◆ SET EXERCISE A: In the eulogy below, how many more days in jail does Marissa Alexander face under her plea bargain?

Eulogy for Elizabeth

This was a hard week. Threatened with a 60 year prison sentence for firing a warning shot in the presence of her chronically abusive husband, Marissa Alexander agreed to a plea “bargain.” She’ll spend another 65 days in jail, on top of the 1,030 days she’s already been locked up.

Two days earlier, my friend Elizabeth was murdered by a man against whom she had taken out a restraining order. Francesca, a mutual friend, commented when she heard about Elizabeth: “The courts don’t realize that a piece of paper doesn’t save you. It’s exactly what it is — a piece of paper.”

◆ INPUT FOR THIS TASK:
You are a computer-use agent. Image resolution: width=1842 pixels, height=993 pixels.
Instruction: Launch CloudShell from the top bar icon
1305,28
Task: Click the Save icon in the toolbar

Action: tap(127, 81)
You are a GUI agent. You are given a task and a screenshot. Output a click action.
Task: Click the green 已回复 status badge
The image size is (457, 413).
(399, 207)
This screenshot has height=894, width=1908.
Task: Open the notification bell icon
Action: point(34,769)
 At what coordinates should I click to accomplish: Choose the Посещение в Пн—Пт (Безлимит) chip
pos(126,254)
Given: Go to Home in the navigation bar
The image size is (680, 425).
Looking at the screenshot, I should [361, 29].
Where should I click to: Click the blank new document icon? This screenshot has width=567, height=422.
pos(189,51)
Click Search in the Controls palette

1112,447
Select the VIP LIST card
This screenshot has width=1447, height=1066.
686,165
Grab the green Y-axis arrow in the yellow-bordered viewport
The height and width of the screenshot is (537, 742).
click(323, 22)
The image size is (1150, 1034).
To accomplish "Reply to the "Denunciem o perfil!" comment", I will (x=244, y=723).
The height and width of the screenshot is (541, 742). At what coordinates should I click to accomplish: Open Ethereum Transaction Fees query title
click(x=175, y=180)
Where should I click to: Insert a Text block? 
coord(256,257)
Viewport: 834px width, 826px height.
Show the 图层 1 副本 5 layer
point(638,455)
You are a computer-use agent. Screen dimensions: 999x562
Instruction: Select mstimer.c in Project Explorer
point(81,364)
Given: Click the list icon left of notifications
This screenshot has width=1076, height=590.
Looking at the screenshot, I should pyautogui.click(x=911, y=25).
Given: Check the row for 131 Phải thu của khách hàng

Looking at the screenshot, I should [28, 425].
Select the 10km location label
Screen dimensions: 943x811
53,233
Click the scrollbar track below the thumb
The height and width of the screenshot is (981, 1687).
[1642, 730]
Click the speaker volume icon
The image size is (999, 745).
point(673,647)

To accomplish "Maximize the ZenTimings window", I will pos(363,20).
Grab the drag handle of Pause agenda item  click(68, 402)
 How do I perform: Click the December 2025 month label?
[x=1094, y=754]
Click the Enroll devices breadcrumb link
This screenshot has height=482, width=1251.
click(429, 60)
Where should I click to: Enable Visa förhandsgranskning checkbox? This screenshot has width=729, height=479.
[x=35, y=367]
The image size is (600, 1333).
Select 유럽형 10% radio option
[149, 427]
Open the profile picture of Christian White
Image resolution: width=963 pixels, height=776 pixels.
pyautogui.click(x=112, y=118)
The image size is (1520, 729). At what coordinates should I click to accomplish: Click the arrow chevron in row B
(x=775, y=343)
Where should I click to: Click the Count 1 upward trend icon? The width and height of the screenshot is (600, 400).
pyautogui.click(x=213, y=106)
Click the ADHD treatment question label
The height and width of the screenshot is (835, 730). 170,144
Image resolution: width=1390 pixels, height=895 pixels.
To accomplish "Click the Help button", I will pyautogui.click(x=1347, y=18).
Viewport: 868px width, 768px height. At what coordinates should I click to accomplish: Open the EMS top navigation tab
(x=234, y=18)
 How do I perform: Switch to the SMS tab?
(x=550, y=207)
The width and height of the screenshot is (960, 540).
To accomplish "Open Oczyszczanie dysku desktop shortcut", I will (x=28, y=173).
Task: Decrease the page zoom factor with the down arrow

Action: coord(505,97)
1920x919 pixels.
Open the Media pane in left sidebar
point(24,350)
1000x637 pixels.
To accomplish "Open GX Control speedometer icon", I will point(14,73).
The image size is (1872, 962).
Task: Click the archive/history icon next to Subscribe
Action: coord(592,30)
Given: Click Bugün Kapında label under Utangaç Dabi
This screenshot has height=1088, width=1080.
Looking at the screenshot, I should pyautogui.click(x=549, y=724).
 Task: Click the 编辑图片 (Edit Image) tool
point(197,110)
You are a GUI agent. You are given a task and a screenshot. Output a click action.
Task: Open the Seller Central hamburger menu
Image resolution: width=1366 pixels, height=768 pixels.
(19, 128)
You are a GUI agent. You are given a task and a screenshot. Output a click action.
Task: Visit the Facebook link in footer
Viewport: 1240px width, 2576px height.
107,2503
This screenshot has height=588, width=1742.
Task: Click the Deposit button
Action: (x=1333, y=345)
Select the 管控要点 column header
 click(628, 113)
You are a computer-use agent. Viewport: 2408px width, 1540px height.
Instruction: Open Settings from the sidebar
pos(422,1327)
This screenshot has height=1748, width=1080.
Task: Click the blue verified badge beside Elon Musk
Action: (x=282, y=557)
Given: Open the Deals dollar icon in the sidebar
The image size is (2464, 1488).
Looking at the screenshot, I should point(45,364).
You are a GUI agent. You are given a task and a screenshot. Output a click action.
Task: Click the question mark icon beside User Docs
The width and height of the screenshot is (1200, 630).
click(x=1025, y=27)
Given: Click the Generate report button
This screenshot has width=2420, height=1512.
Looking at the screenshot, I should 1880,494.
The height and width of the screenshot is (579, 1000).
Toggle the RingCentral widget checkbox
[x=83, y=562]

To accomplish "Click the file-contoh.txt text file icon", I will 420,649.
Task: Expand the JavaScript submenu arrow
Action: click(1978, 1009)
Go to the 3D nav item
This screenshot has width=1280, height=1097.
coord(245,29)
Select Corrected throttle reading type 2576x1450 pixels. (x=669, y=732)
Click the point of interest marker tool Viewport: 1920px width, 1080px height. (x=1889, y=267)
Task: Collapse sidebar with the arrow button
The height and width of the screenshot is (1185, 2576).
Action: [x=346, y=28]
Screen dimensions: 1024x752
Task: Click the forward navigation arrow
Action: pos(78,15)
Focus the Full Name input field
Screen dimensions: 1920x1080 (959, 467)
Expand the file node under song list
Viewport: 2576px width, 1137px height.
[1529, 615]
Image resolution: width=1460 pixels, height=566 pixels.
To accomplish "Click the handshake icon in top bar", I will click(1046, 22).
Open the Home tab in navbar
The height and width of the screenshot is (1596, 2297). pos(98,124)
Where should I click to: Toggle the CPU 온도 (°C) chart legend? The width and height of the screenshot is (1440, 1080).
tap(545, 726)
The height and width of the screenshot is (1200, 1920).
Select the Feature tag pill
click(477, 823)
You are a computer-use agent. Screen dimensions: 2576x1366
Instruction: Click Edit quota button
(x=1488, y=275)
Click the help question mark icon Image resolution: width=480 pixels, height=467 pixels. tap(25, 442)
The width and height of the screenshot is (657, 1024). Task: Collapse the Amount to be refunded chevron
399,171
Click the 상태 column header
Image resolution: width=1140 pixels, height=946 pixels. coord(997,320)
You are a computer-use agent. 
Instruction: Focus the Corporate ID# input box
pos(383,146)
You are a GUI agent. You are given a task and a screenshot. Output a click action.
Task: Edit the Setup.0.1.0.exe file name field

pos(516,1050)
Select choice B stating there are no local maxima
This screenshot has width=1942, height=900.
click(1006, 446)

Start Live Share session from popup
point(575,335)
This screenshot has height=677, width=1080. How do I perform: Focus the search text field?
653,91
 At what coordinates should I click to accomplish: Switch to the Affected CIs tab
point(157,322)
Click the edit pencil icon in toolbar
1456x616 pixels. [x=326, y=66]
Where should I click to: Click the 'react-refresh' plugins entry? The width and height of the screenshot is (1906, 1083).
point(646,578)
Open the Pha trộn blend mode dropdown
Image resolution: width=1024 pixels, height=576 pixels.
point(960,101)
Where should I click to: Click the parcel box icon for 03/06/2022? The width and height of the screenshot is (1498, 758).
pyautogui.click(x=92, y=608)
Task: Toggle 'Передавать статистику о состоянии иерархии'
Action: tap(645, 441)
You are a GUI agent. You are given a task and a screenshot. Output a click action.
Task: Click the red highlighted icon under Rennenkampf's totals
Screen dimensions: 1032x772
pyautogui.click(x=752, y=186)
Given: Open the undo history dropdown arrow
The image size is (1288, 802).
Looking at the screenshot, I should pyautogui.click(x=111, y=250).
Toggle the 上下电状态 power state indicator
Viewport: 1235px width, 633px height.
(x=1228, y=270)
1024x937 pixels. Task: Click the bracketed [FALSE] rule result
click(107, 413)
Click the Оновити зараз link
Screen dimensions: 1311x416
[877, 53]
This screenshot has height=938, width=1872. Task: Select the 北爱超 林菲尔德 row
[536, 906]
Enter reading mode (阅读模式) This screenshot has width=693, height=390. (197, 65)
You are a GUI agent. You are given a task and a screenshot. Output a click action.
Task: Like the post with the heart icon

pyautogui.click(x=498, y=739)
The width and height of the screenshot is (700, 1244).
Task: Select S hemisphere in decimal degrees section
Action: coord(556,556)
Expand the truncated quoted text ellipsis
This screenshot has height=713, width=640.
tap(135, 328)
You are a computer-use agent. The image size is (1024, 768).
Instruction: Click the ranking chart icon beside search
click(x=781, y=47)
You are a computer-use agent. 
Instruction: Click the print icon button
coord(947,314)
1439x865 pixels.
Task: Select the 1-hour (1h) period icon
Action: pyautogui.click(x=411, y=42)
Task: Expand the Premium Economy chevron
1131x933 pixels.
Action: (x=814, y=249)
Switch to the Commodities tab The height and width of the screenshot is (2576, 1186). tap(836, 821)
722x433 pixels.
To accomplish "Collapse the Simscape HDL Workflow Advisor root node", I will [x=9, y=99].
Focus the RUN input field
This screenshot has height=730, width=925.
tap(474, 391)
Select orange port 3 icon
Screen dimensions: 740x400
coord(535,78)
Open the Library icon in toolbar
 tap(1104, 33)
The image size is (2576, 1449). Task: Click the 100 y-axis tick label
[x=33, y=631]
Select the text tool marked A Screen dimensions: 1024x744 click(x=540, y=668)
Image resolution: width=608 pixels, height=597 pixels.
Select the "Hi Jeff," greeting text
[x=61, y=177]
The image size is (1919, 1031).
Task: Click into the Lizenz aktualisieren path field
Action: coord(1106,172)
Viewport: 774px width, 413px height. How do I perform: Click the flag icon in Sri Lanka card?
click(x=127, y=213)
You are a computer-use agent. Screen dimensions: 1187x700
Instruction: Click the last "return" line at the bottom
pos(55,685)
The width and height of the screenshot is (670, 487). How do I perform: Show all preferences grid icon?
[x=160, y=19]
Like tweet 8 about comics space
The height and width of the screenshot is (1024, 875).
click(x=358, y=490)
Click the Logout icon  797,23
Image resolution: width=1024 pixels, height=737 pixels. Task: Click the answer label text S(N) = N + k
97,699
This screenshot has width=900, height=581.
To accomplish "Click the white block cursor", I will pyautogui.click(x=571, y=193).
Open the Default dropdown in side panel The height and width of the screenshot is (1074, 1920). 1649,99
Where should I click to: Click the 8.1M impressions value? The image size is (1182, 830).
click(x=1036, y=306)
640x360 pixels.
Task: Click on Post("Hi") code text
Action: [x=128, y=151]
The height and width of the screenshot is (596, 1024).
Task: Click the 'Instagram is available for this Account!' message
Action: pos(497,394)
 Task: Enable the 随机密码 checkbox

◆ SET EXERCISE B: Could you retype the records above word for word, starting at the line containing "How do I perform: Switch to the SMS tab?" and ending at the line containing "point(24,350)"?

◆ CORRECT RESULT A: Another 65 days, on top of the 1,030 days she had already been locked up.

◆ CORRECT RESULT B:
 How do I perform: Switch to the SMS tab?
(x=550, y=207)
The width and height of the screenshot is (960, 540).
To accomplish "Open Oczyszczanie dysku desktop shortcut", I will (x=28, y=173).
Task: Decrease the page zoom factor with the down arrow

Action: coord(505,97)
1920x919 pixels.
Open the Media pane in left sidebar
point(24,350)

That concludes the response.